— Instructions for the task —
When you retype the records that follow, keep each word as it is and drop any pictures.

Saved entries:
Content starts

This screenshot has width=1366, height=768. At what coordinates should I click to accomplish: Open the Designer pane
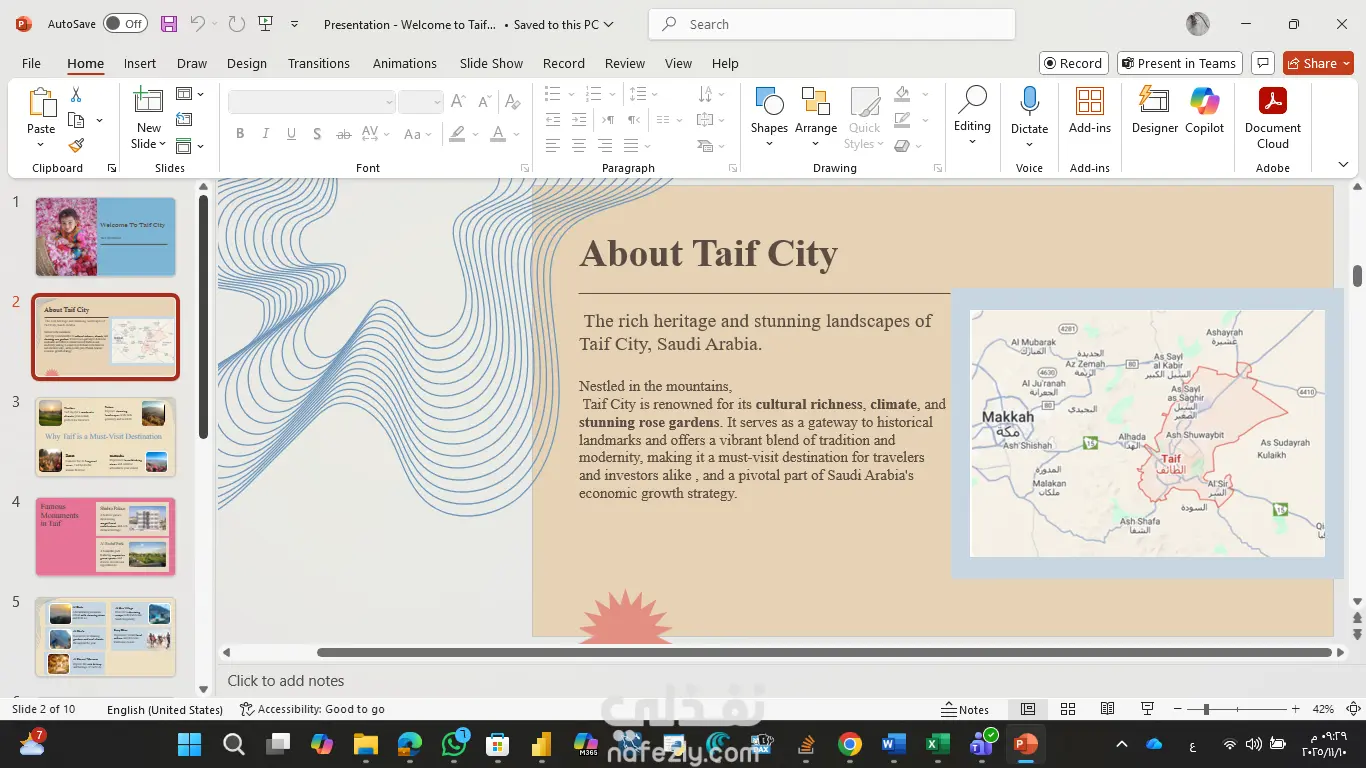coord(1154,109)
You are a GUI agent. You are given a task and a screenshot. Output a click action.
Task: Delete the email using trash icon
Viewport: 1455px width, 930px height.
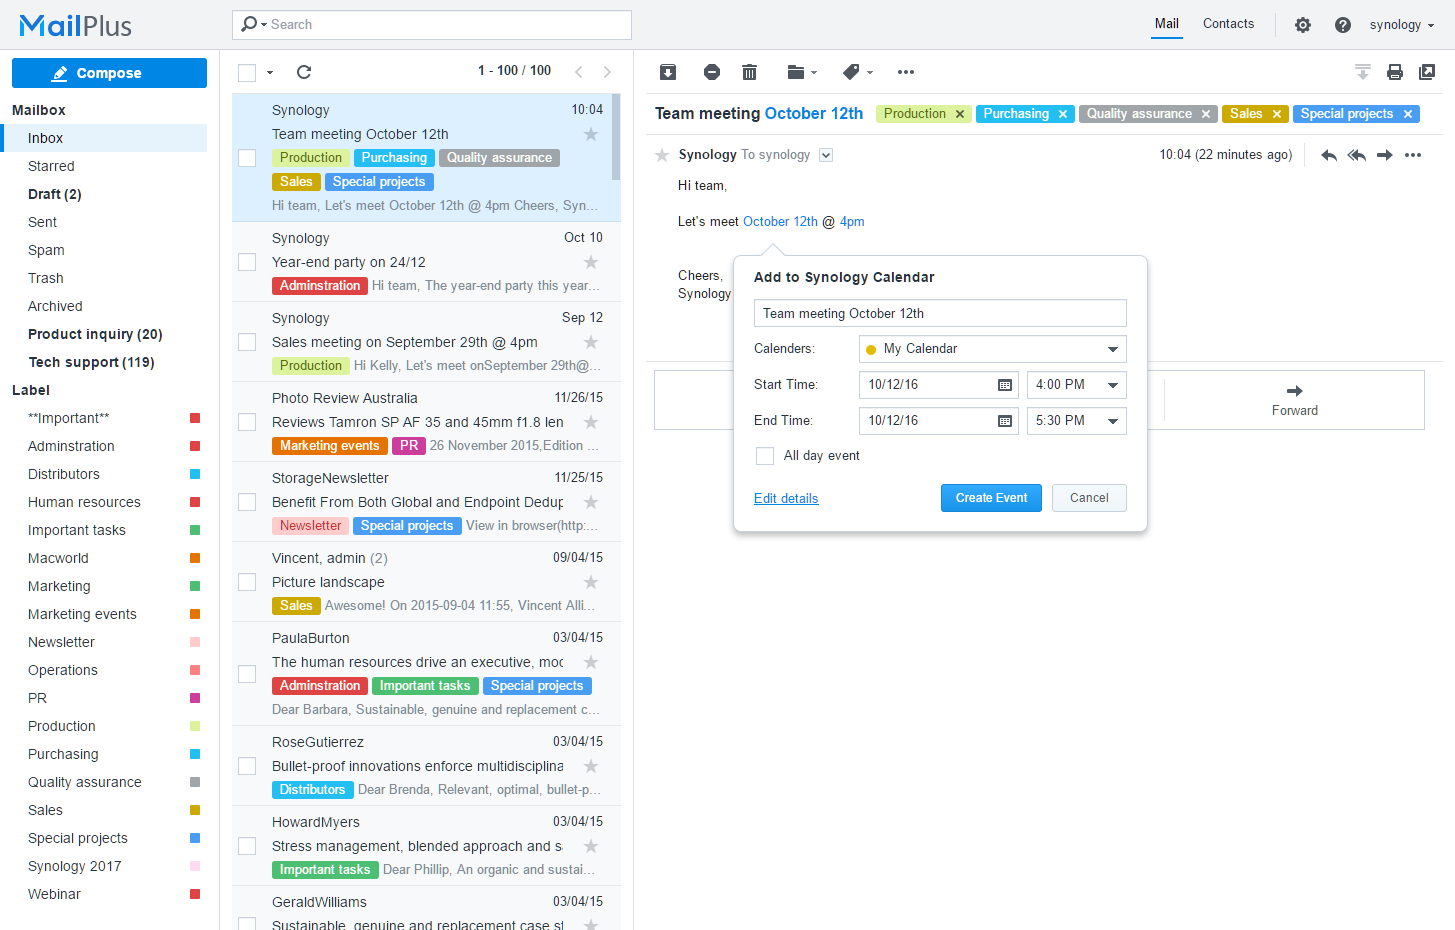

Content ends

— Solution for this problem —
This screenshot has width=1366, height=768. At what coordinates should I click to accomplish: Open the Designer pane
coord(1154,109)
You are a GUI agent. You are given a task and a screenshot. Output a click action.
Task: Delete the email using trash icon
Viewport: 1455px width, 930px height.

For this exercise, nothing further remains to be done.